First Generation of Antioxidant Precursors for Bioisosteric Se-NSAIDs: Design, Synthesis, and In Vitro and In Vivo Anticancer Evaluation.

The introduction of selenium (Se) into organic scaffolds has been demonstrated to be a promising framework in the field of medicinal chemistry. A novel design of nonsteroidal anti-inflammatory drug (NSAID) derivatives based on a bioisosteric replacement via the incorporation of Se as diacyl diselenide is reported. The antioxidant activity was assessed using the DPPH radical scavenging assay. The new Se-NSAID derivatives bearing this unique combination showed antioxidant activity in a time- and dose-dependent manner, and also displayed different antiproliferative profiles in a panel of eight cancer cell lines as determined by the MTT assay.

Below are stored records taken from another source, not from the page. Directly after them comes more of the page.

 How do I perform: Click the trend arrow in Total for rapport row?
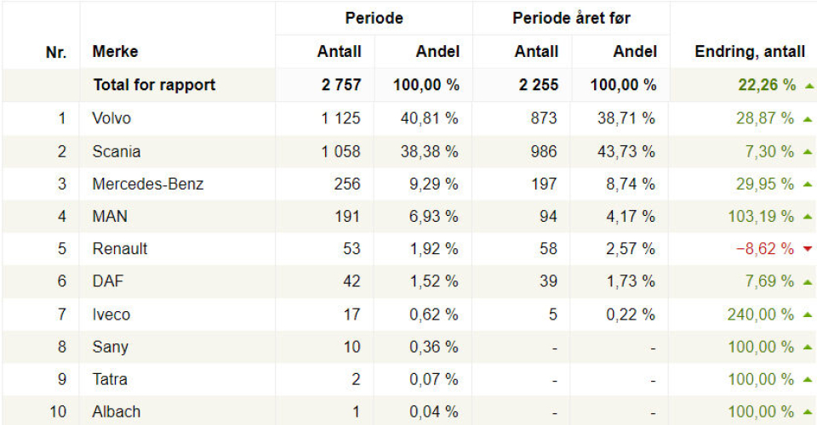point(808,86)
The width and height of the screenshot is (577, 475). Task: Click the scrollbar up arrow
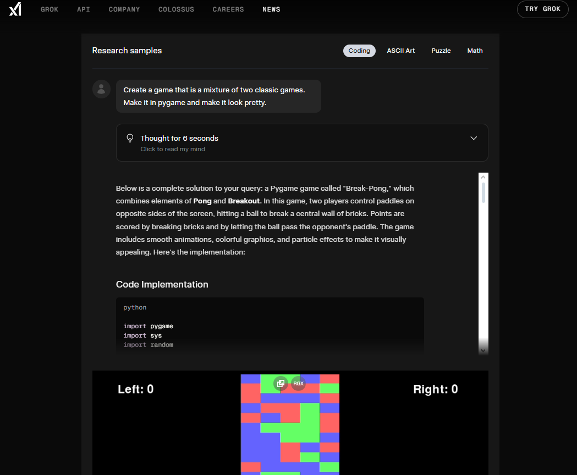[x=483, y=178]
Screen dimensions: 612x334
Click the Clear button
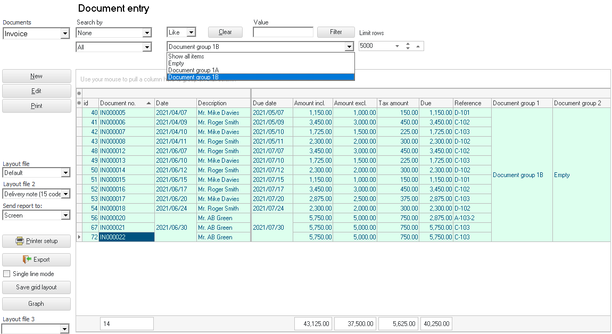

Ibuprofen derivative was not only the most antioxidant agent, but also selectively induced toxicity in all the cancer cell lines tested (IC < 10 µM) while sparing nonmalignant cells, and induced apoptosis partially without enhancing the caspase 3/7 activity. Furthermore, NSAID derivative significantly suppressed tumor growth in a subcutaneous colon cancer xenograft mouse model (10 mg/kg, TGI = 72%, and T/C = 38%) without exhibiting any apparent toxicity. To our knowledge, this work constitutes the first report on in vitro and in vivo anticancer activity of an unprecedented Se-NSAID hybrid derivative and its rational use for developing precursors for bioisosteric selenocompounds with appealing therapeutic applications.